[EXERCISE MATERIALS]:

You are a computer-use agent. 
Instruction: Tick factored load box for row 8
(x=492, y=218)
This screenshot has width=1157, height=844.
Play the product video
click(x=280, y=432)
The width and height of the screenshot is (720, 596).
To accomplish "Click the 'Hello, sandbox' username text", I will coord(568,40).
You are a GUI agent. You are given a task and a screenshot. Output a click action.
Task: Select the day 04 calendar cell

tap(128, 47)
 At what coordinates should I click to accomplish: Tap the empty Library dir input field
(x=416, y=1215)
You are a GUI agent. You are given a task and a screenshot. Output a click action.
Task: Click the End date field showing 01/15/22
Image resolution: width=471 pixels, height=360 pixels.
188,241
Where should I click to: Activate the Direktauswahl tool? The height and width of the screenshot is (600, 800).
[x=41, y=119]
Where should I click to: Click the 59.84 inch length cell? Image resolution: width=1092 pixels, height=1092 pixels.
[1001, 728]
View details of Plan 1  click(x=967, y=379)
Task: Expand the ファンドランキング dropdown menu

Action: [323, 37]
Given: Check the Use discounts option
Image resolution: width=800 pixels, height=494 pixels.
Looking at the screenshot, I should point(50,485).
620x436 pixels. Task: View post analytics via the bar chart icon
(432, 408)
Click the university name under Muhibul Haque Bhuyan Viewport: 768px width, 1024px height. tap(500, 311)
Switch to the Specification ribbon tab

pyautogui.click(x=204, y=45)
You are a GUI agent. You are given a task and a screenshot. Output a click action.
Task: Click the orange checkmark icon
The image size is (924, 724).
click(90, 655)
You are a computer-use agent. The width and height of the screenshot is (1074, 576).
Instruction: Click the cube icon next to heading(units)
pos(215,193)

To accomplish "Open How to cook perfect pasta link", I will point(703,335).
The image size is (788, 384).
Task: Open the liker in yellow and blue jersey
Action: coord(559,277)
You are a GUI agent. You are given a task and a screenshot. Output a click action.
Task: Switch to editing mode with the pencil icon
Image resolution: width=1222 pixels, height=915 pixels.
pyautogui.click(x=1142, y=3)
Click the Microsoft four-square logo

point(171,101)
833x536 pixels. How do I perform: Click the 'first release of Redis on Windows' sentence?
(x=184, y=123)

[EXERCISE]: Using the listing above, copy exactly the line that contains "Instruction: Tick factored load box for row 8", the line that contains "Click the university", and each line that falls between them.

[SOLUTION]:
Instruction: Tick factored load box for row 8
(x=492, y=218)
This screenshot has width=1157, height=844.
Play the product video
click(x=280, y=432)
The width and height of the screenshot is (720, 596).
To accomplish "Click the 'Hello, sandbox' username text", I will coord(568,40).
You are a GUI agent. You are given a task and a screenshot. Output a click action.
Task: Select the day 04 calendar cell

tap(128, 47)
 At what coordinates should I click to accomplish: Tap the empty Library dir input field
(x=416, y=1215)
You are a GUI agent. You are given a task and a screenshot. Output a click action.
Task: Click the End date field showing 01/15/22
Image resolution: width=471 pixels, height=360 pixels.
188,241
Where should I click to: Activate the Direktauswahl tool? The height and width of the screenshot is (600, 800).
[x=41, y=119]
Where should I click to: Click the 59.84 inch length cell? Image resolution: width=1092 pixels, height=1092 pixels.
[1001, 728]
View details of Plan 1  click(x=967, y=379)
Task: Expand the ファンドランキング dropdown menu

Action: [323, 37]
Given: Check the Use discounts option
Image resolution: width=800 pixels, height=494 pixels.
Looking at the screenshot, I should point(50,485).
620x436 pixels. Task: View post analytics via the bar chart icon
(432, 408)
Click the university name under Muhibul Haque Bhuyan Viewport: 768px width, 1024px height. tap(500, 311)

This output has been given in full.